A University of Western Sydney corporate governance expert says two high court findings against James Hardie over a misleading statement regarding an asbestos victims’ compensation fund have raised the standard of care and diligence required by executive and non-executive directors and officers.

Professor Michael Adams, the Dean of the School of Law at UWS, has over 25 years corporate governance experience and research. 

Professor Adams says the High Court found seven non-executive directors did breach their basic duty under section 180 – to act with due care and diligence – in approving the misleading media release to the ASX and thus the shareholders and public.

“It is hard to believe that a board meeting to approve a press release to the ASX on 15th February 2001 would lead to a breach of directors’ duties in May 2012 – over a decade later,” Professor Adams says. 

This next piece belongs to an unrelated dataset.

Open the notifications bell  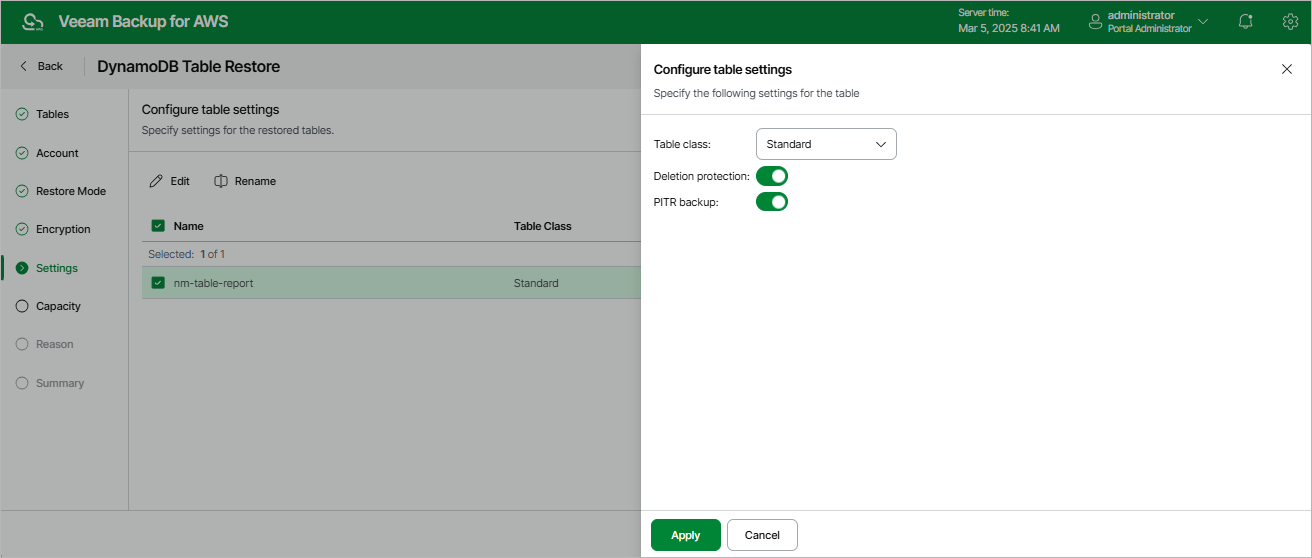click(x=1245, y=22)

“Unfortunately, the actual matters are not fully over, as the High Court of Australia has remitted certain matters back to the NSW Court of Appeal for further consideration, including the exclusion from liability, penalties and disqualifications. These are key aspects for understanding future responsibilities for all directors of Australia’s 1.9 million companies.” 

Professor Adams says as well the High Court determining the non-executive directors (ASIC v Hellicar & others), it has also ruled on the executive director (Shafron v ASIC) Mr Peter Shafron, who was both company secretary and general counsel of James Hardie. 

“Peter Shafron’s appeal was based upon the argument that his role as company secretary was distinct from that as general counsel, but the High Court has stated that the roles are indivisible and must be viewed as a composite whole. Thus, he was in breach of his duty of care,” he says. 

“This decision is as important to all executive directors and officers (such as company secretaries and CFOs, CEOs etc) as the other James Hardie case is important to non-executive directors. There is a clear duty to properly inform and advise a board at the appropriate standard. It appears that Mr Shafron did not apply the necessary standard of care and diligence at that board meeting in February 2001.”